Leoni built this understanding on his knowledge on Roman law and the role of jurisconsults. In a splendid little work on ancient (Greek and Roman) thinking, recently published in a good Italian edition, he emphasize that the Roman jurisconsult had a “realistic and empirical conception of the law”:

the jurisconsult feels to be a dispassionate observer, a cold appraiser of legal relationships. As a consequence, jurisconsults are – as a rule – less the defenders of a case than the conveyors of an opinion pro veritate (…) The jurisconsult does not aim to persuade (as he does not intend to convince his audience, as opposed to the Greek rhetors), as instead to establish the facts of the case and this scientific, as it were, impartiality is recognized by both the citizens and the government, thus leaving to him always and everywhere the task of defining what is the law

In our online conversation, I mentioned a big tome on the law by C.K. Allen, Law in the Making. I’d like to quote a few passages on the matter. The quotation is long but, I believe, clear. The context is that of the English common law.

We have seen that the English judge exercises a function more avowedly creative than a Continental judge; and that at its early formative period much of our Common Law took its shape from doctrines  consciously evolved by the royal courts. … A great deal of controversy has centered on this question of how far the judge can and does legitimately ‘make’ law. We must use this word ‘make’ with caution; and I think we shall find that, in one sense of it at least, judges are to merely resorting to what Bentham called ‘a childish fiction’ when they disclaim the capacity to create new law.

There are … a number of cases by no means inconsiderable, in which judges have to lay down a rule for the first time without any assistance from express enactment or previous decision. …

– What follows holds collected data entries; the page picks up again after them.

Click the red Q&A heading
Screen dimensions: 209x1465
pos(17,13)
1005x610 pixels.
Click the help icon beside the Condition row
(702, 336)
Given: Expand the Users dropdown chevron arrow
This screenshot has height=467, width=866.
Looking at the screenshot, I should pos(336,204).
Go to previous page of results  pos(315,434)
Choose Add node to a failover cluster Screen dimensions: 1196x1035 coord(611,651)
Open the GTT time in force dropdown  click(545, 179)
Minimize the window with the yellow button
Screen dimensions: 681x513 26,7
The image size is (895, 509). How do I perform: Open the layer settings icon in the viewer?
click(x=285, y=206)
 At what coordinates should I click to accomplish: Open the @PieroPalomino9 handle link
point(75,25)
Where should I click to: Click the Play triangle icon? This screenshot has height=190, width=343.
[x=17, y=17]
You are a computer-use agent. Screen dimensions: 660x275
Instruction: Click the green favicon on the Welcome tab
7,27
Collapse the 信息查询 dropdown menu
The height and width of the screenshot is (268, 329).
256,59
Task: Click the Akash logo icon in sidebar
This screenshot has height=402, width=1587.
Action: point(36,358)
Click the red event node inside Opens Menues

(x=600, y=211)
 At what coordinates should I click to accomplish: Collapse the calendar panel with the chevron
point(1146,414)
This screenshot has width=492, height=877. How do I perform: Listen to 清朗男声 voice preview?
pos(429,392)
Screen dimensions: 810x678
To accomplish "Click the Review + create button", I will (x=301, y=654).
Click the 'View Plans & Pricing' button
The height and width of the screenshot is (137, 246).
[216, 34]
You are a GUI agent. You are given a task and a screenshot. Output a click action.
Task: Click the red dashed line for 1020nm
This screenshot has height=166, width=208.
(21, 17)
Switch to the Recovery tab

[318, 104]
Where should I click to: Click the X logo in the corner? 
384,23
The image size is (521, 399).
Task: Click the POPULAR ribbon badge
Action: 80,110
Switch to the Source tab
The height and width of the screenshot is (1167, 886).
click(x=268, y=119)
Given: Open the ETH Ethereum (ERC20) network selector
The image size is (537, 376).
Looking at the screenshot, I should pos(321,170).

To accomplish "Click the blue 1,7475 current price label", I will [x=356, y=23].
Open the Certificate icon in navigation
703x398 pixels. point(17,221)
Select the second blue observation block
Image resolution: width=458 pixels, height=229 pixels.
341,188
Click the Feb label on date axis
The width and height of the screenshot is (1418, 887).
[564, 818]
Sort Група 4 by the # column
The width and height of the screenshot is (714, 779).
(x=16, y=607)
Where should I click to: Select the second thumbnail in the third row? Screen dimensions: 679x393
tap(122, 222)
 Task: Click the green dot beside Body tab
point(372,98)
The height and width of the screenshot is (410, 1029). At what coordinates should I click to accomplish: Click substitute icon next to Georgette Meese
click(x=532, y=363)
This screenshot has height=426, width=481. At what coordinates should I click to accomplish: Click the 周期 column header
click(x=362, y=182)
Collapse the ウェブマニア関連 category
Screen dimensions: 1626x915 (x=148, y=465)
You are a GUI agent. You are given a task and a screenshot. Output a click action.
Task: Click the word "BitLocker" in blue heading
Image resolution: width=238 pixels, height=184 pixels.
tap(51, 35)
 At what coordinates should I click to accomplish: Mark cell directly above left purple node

A judge, in laying down a rule to meet these situations, is certainly making a new contribution to our law, but only within limits, usually well defined. If he has to decide upon the authority of natural justice, or simply ‘the common sense of the thing’, he employs that kind of natural justice or common sense which he has absorbed from the study of the law and which he believes to be consistent with the general principles of English jurisprudence. The ‘reason’ which he applies is, as Coke said, not ‘every unlearned man’s reason’, but that technically trained sense of legal right … with which all his learning imbues him. … The phrase commonly used is that he decides ‘not on precedent, but on principle’. The difference is that in the one case he is applying a principle illustrated by previous examples, in the other case he is applying a principle not previously formulated, but consonant with the whole doctrine of law and justice. Although, therefore, he is making a definitive contribution to the law, he is not importing an entirely novel element into it.

Still less, in that overwhelming majority of cases where precedent is cited and adopted, is the judge seeking to import anything novel into the law. His whole effort is to find the law, not to manufacture it. He is always working with materials which exist in the present or the past; his concern is not with the future effect of the rule which he is laying down, but with the application of what he conceives to be an existing rule to a concrete case before him…. In this sense it is no ‘childish fiction’ to say that he does not and cannot ‘make’ the law and it was not without reason that Lord Esher M.R. said:; ‘There is in fact no such thing as judge-made law, fior the judges do not make the law, though they frequently have to apply existing law to circumstances as to which it has not previously been authoritatively laid down that such law is applicable’.

I don’t think either Leoni or Allen (or Hayek) thought judges were infallible, nor this process always conducive to lasting and uncontroversial outcomes. But you can argue that the pluralism of judges makes human fallibility less of an issue, than attempting to put all your eggs in the basket of legislated law.

Of course one may wonder if any of this is still relevant in our world these days. I am not a lawyer, so I won’t dare to opine. But I think it is relevant to get what Leoni had in mind right.